A new organism is either placed in the Grid by the user, in which case it is known as an orphan and begins life with the default metab of 10000, or it is deposited by one or two parents, in which case it begins with whatever fuel its parents donate. The size of its parents' donation is determined by their genes and, in particular, the value of a parameter known as metab-child. Once set, this parameter cannot be changed and so all of an organism's asexual offspring start with the same metabolic reserves.

The new spore hatches after a few moments (genetically determined), and becomes a single-digit juvenile that may at once begin to move, wriggle, fight and feed. The juvenile may also extend, upon the firing of a specific neuron, thereby increasing its body length by one digit at a time. When it is fully extended and its physical body matches its internal (genetically-derived) body plan, the juvenile becomes an adult.

An adult organism may similarly move, wriggle, fight or feed or, if it chooses - and if it has sufficient metabolic fuel - breed by one of three methods:

As a single parent. It may sporulate by depositing a spore a few spaces below it and transferring metabolic fuel and genetic information to that spore. The genetic information may or may not mutate during the transfer.

As a second parent. It may sporulate near an existing spore, so that the metabolic fuel normally passed into a new spore is instead added to the existing spore. The spore's existing genome, derived from its first parent, is then merged with a copy of the second parent's genome (This does not require consent from the first parent but all sexual reproduction requires that the organisms share the same "species designator" or name; this name is genetically determined).

As a co-parent. With force field set to friendly, it may make contact with another friendly adult organism and produce a shared spore by mating. The shared spore's genome is a merged copy of its two parents' genomes.

In theory, an organism may produce offspring indefinitely, topping up its metab between breeding sessions, but most organisms eventually die by one of the following mechanisms:

Starvation. If an organism's metab falls below a critical level (100 units per body segment), it cannot maintain its force field or other functions and dies.

Collision. If an organism attempts to move into a space occupied by a neutral atom and does not succeed in pushing it away, because the segment at the point of contact is not sufficiently high in mass, then its structural integrity is compromised, leading to death.

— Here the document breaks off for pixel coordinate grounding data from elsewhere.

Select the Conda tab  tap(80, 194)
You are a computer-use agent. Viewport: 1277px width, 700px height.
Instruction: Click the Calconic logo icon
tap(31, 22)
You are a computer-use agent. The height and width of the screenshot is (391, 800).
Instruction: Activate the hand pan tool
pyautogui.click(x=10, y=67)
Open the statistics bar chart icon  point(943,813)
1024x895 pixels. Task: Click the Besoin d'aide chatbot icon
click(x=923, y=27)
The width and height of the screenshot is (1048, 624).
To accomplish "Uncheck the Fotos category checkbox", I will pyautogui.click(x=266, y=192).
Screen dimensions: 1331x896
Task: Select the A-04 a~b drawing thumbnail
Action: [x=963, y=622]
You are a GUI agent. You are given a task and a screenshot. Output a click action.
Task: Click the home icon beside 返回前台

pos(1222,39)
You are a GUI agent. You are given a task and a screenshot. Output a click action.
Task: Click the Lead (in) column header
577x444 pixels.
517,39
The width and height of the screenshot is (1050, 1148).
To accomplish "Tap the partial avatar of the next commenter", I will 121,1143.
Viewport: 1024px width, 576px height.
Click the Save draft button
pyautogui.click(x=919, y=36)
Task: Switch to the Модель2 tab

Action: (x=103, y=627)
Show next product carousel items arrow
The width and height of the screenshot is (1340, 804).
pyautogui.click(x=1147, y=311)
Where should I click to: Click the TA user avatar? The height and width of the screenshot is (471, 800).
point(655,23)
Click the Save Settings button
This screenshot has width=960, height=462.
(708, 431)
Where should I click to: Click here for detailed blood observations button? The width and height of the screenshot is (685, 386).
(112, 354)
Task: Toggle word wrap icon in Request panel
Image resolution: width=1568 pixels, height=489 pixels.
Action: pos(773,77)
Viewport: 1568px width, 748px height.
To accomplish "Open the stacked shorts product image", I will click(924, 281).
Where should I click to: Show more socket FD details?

Conflict. If an organism comes into contact with another organism and either of them has an unfriendly force field, the conflict is resolved according to the segments at the point of contact and the size and metabolic well-being of each organism. One organism invariably dies, surrendering its energy reserves to the victor. If an organism with an unfriendly field contacts another with a highly permissive field, the permissive organism is killed. Contact is considered to have occurred if the two organisms have atoms adjacent to each other or if only a single space separates their closest atoms.

Organisms do not age in a metabolic sense, although they may accumulate injuries by moving close to objects that cannot be cleared from their force field. Provided the organism does not move further towards the offending object, the contact will not be fatal but the organism may acquire a wound in the compromised body segment. Such a wound leaves that segment with the mass and charge of *1, rendering the organism even more susceptible to collision injuries in future and impairing the organism's ability to fend off neighbouring organisms. The wounding process also removes any prior special functions that the wounded segment had: eyes are permanently blinded, fours are disabled and so on. In the absence of such wounds, death is not more likely in older organisms. In fact, adults of any one species are larger than juveniles and therefore have a slight advantage in the event of an unfriendly contact. In the Grid, a cautious organism could potentially live forever.